| Prompt |
Reproduce the entries below word for word, beginning with the line that contains "Click the red arrow" and ending after the line that contains "The width and height of the screenshot is (960, 720).". Include both of those lines and nothing outside them.

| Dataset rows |
---------------

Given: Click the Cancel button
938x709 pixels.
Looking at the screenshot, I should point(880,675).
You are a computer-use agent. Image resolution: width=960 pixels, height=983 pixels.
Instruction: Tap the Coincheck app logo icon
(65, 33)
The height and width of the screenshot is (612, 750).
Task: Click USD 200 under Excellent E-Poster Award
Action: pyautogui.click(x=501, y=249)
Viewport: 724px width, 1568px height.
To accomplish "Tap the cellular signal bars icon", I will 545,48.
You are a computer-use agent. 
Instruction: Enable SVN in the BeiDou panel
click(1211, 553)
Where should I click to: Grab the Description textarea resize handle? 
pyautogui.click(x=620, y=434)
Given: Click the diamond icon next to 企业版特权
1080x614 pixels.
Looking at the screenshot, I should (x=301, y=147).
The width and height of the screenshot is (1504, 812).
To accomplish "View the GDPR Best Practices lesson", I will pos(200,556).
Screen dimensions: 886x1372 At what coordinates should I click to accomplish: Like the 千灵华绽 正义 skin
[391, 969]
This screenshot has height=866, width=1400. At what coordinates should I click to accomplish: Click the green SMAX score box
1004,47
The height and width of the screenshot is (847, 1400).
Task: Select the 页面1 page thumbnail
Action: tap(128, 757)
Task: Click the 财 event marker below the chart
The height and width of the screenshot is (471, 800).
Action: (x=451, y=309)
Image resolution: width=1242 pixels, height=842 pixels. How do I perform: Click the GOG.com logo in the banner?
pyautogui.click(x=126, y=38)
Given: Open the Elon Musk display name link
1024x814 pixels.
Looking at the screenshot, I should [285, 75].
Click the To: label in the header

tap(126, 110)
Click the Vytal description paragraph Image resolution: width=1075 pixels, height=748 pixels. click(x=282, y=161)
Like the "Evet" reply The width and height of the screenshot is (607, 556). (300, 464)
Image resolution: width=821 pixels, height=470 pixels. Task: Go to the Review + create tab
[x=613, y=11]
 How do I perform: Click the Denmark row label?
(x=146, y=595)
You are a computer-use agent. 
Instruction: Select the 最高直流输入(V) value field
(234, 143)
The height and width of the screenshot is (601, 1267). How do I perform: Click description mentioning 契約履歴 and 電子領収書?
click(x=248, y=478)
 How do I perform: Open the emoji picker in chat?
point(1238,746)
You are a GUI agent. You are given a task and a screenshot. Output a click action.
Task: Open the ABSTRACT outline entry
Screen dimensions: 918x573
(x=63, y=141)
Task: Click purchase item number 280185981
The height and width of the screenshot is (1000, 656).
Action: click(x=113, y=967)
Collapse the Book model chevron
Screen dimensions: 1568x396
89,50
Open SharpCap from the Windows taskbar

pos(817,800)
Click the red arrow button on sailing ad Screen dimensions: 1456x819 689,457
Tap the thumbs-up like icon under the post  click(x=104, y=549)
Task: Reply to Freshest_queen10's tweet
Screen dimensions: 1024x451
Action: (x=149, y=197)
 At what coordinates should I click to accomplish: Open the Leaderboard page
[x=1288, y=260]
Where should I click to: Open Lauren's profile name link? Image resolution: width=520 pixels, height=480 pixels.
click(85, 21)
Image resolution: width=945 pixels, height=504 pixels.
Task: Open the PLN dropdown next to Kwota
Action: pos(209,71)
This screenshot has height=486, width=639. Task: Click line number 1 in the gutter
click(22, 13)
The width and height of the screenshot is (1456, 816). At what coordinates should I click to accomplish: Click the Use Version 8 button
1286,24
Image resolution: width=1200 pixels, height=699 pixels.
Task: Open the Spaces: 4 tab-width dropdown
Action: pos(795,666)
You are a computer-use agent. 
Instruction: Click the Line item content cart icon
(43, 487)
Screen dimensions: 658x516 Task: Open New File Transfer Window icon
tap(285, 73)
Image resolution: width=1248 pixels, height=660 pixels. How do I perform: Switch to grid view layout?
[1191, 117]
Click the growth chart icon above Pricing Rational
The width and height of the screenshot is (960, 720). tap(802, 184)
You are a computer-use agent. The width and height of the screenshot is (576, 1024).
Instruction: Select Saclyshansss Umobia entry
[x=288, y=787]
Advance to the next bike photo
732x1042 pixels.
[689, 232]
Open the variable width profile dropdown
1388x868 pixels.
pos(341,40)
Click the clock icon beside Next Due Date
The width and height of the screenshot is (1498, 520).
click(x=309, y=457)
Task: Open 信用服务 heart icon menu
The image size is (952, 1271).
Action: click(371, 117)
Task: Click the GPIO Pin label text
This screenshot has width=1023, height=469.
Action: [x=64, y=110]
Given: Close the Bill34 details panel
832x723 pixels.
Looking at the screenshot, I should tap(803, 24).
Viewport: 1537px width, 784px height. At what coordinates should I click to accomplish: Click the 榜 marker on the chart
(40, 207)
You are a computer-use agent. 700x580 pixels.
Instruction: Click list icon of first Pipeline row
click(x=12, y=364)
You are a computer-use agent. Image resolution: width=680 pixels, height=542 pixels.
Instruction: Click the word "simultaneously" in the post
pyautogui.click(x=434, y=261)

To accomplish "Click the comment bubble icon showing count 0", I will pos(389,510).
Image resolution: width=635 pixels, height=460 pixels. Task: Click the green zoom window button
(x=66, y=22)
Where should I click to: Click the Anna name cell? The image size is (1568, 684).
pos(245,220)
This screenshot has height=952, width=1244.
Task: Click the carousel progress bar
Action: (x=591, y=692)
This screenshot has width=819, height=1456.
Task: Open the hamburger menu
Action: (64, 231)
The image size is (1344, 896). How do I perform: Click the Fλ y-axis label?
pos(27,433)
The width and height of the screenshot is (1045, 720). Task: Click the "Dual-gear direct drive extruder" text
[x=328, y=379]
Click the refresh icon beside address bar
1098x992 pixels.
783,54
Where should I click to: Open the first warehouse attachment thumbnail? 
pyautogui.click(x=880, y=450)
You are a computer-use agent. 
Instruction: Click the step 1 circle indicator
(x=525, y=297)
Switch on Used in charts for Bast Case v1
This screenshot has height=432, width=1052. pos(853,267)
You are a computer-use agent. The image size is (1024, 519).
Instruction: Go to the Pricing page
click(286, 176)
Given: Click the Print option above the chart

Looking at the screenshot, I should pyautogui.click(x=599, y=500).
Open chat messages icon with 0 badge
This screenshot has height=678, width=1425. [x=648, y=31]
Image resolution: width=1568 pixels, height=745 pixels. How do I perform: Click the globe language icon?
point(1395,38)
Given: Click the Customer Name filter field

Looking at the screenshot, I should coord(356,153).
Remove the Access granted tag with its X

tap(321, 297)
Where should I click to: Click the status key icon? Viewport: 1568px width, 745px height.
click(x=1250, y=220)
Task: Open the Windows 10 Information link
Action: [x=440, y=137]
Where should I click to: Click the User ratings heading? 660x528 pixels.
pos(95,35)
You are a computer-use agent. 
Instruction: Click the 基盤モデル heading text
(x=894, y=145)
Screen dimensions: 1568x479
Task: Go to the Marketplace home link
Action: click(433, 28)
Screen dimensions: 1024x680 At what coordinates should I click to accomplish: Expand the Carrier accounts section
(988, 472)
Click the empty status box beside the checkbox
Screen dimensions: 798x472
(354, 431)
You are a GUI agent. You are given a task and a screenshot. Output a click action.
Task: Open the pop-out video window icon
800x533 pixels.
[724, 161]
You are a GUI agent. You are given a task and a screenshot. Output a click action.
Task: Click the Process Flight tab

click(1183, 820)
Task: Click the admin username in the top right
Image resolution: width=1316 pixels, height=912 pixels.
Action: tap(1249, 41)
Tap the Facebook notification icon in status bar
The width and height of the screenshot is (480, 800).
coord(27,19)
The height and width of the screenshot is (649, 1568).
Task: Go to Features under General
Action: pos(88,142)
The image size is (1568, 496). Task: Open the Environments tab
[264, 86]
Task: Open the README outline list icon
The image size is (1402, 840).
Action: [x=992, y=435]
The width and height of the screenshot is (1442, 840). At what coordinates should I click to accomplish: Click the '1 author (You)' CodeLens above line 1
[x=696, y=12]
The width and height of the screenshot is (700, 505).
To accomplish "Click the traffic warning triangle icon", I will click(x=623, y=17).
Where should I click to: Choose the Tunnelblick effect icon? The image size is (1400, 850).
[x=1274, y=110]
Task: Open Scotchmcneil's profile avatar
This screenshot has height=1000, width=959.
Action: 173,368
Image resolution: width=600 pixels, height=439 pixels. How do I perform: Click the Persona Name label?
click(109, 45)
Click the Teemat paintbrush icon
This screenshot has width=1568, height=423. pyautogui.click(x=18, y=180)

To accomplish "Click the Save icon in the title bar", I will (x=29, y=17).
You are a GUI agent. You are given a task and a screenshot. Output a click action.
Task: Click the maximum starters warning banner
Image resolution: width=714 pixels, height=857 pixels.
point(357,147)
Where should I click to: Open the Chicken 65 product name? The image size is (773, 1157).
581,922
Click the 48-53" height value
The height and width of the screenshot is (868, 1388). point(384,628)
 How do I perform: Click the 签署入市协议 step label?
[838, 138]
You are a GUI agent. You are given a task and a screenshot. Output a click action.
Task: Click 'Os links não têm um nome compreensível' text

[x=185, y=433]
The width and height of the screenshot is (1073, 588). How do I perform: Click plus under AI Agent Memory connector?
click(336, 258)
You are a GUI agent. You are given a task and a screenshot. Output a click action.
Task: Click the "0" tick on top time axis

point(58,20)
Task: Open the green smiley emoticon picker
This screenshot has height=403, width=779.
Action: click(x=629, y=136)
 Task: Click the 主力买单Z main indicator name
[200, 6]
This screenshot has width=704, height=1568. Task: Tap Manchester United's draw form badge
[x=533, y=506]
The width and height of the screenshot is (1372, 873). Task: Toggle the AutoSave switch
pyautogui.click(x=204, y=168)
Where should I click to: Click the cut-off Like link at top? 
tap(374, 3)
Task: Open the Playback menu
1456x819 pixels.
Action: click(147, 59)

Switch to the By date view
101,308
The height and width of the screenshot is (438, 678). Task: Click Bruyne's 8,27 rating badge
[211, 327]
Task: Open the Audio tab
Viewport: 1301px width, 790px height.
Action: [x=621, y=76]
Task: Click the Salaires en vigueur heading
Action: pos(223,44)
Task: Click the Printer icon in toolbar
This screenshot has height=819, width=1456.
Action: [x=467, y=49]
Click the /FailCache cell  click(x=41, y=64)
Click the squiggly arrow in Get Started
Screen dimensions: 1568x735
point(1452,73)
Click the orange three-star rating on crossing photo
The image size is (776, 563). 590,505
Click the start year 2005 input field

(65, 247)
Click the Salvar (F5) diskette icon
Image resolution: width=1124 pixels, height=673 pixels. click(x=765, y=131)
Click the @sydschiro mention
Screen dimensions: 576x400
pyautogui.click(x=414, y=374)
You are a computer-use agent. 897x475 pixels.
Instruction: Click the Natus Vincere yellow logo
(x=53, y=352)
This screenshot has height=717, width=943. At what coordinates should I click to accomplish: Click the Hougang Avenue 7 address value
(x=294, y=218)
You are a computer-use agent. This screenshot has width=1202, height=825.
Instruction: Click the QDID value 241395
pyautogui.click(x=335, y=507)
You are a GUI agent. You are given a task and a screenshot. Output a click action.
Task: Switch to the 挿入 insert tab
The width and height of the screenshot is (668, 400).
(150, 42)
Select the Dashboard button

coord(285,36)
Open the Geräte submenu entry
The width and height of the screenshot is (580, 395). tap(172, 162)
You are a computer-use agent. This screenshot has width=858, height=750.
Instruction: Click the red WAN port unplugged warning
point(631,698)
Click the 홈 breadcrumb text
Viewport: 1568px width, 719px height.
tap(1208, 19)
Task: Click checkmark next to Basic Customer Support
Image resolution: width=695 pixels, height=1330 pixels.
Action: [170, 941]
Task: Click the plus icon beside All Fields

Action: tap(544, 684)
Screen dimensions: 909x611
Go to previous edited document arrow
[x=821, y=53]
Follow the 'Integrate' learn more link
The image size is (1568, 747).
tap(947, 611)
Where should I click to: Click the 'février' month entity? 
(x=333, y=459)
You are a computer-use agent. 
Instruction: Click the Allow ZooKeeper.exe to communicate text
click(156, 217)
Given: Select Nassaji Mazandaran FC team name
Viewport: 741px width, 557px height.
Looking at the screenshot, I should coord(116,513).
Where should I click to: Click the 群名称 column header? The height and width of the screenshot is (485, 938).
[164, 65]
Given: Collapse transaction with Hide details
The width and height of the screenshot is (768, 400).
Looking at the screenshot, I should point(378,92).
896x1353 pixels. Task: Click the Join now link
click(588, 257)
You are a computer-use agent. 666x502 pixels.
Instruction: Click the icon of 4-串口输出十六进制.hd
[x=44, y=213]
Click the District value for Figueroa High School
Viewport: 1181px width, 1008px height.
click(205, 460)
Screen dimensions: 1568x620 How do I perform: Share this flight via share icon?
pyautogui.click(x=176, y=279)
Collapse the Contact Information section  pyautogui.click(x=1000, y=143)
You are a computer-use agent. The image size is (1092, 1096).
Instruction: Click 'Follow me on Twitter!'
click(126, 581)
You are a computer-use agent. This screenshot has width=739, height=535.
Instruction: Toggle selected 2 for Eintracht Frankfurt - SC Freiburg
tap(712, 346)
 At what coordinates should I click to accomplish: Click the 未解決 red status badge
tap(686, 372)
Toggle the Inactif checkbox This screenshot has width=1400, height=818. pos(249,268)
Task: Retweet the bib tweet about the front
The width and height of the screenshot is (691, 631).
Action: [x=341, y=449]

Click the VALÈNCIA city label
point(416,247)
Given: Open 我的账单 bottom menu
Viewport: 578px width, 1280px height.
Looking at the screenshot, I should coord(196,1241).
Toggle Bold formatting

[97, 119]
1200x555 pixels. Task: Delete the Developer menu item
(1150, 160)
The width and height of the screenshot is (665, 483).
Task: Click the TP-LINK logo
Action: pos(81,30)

---------------

| Exercise result |
Click the red arrow button on sailing ad Screen dimensions: 1456x819 689,457
Tap the thumbs-up like icon under the post  click(x=104, y=549)
Task: Reply to Freshest_queen10's tweet
Screen dimensions: 1024x451
Action: (x=149, y=197)
 At what coordinates should I click to accomplish: Open the Leaderboard page
[x=1288, y=260]
Where should I click to: Open Lauren's profile name link? Image resolution: width=520 pixels, height=480 pixels.
click(85, 21)
Image resolution: width=945 pixels, height=504 pixels.
Task: Open the PLN dropdown next to Kwota
Action: pos(209,71)
This screenshot has height=486, width=639. Task: Click line number 1 in the gutter
click(22, 13)
The width and height of the screenshot is (1456, 816). At what coordinates should I click to accomplish: Click the Use Version 8 button
1286,24
Image resolution: width=1200 pixels, height=699 pixels.
Task: Open the Spaces: 4 tab-width dropdown
Action: pos(795,666)
You are a computer-use agent. 
Instruction: Click the Line item content cart icon
(43, 487)
Screen dimensions: 658x516 Task: Open New File Transfer Window icon
tap(285, 73)
Image resolution: width=1248 pixels, height=660 pixels. How do I perform: Switch to grid view layout?
[1191, 117]
Click the growth chart icon above Pricing Rational
The width and height of the screenshot is (960, 720). tap(802, 184)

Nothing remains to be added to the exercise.